A Steeplechase roller coaster is a type of roller coaster that has several side-by-side tracks in a dueling "racing" arrangement. Riders straddle horse-shaped single cars and launch simultaneously, as from a horse-race starting line.

==Examples==
The Steeplechase at Blackpool Pleasure Beach is the last remaining example of a steeplechase roller coaster still in operation.

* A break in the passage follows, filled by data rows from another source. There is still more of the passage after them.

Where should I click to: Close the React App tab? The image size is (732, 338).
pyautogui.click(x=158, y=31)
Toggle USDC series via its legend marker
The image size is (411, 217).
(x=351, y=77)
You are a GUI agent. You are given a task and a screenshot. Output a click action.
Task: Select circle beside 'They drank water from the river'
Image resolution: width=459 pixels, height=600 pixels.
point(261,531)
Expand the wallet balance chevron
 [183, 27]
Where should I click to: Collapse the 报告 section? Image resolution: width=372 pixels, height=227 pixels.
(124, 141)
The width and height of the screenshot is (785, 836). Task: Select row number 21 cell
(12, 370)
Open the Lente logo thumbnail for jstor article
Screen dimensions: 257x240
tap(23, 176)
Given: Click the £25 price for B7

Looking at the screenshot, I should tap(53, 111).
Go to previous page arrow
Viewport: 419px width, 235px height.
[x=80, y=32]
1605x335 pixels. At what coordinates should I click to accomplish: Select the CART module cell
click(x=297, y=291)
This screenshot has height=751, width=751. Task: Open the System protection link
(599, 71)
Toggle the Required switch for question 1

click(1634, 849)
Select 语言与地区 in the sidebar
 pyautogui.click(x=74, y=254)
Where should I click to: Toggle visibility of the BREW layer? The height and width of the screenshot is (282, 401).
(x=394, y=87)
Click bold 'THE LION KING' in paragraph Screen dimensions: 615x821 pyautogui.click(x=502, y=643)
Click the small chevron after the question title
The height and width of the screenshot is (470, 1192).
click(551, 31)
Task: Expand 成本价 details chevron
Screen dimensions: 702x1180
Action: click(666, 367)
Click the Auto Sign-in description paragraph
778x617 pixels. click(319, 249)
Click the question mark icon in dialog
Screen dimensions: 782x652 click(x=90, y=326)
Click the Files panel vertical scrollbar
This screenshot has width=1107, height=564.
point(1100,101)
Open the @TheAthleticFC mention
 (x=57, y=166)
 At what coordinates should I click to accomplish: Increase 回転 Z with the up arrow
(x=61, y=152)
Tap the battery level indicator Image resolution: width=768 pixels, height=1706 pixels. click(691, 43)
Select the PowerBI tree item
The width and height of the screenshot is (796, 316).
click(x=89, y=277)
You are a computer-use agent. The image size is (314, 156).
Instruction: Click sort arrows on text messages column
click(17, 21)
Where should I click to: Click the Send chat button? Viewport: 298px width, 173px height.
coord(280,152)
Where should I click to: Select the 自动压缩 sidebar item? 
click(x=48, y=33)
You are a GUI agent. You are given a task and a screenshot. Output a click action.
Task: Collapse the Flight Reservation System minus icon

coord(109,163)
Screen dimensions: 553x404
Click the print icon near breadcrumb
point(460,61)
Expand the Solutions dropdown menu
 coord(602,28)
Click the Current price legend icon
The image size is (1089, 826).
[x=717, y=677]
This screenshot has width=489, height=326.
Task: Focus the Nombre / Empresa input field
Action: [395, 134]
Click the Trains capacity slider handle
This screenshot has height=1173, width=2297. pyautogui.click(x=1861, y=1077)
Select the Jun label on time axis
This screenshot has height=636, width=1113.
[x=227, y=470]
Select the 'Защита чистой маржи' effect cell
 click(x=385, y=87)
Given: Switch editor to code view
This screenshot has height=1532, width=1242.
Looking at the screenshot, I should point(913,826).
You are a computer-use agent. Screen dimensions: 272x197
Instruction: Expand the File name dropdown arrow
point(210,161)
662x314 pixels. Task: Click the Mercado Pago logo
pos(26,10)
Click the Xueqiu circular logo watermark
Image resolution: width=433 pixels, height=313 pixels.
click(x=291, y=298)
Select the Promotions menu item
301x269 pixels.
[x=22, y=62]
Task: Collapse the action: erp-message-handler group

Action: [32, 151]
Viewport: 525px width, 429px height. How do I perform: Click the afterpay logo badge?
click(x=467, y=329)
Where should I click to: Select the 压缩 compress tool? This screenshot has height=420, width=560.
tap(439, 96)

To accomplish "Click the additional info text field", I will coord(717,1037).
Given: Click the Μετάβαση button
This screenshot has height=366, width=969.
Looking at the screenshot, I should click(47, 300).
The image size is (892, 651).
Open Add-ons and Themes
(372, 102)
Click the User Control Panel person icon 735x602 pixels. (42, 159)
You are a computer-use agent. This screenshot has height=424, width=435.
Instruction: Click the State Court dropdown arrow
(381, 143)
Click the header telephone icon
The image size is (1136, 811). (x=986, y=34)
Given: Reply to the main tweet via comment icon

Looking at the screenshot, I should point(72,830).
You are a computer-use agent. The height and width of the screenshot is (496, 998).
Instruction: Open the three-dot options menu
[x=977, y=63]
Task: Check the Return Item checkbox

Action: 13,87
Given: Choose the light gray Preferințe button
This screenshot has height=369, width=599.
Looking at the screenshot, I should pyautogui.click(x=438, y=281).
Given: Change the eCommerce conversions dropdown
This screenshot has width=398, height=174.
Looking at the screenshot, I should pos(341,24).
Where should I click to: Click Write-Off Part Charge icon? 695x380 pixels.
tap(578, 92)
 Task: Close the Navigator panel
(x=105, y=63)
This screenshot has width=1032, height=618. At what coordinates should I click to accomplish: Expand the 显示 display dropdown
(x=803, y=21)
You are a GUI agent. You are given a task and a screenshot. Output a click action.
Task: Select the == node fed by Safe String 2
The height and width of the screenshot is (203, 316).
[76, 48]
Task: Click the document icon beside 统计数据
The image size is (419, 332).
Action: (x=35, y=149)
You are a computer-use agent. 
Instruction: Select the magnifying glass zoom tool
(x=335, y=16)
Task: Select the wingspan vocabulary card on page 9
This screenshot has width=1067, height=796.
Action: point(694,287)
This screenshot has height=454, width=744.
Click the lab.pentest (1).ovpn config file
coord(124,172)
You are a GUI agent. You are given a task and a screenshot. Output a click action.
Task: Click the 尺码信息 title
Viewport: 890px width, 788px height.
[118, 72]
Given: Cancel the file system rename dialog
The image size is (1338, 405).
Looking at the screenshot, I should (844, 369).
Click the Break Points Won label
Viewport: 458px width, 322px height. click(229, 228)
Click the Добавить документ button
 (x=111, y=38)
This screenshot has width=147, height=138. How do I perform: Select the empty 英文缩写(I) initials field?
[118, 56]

Motorcycle Chase was a modernized steeplechase roller coaster built at Knott's Berry Farm in 1976 featuring single motorbike-themed vehicles racing side by side, each on one of four parallel tracks, launched together. One or two riders straddled each "Indian motorcycle" attraction vehicle. The tubular steel monorail track closely followed dips and bumps in the “road" and tilted to lean riders about the curves. Gasoline Alley, an electric steel-guide rail car ride below, was built together and intimately intertwined, which enhanced ride-to-ride interaction thrill value. Rider safety concerns of the high center of gravity coupled with the method of rider restraints caused it to be re-themed to Wacky Soap Box Racers with vehicles now attached in four-car trains, each car seating two riders, strapped in low (nearly straddling the track), surrounded by the close fitting car sides, and the dips and bumps of the track were straightened flat in 1980.
Motorcycle Chase/Wacky Soap Box Racers was removed in 1996 for a dueling loop coaster Windjammer Surf Racers and now a launched coaster named Xcelerator takes its place.

The former Steeplechase Park at Coney Island, New York City, was named for its thrilling Steeplechase attraction, and is perhaps the most famous of this type of coaster.

In 2017, S&S - Sansei Technologies announced that they would be reviving the Steeplechase coasters with redesigned trains and restraints.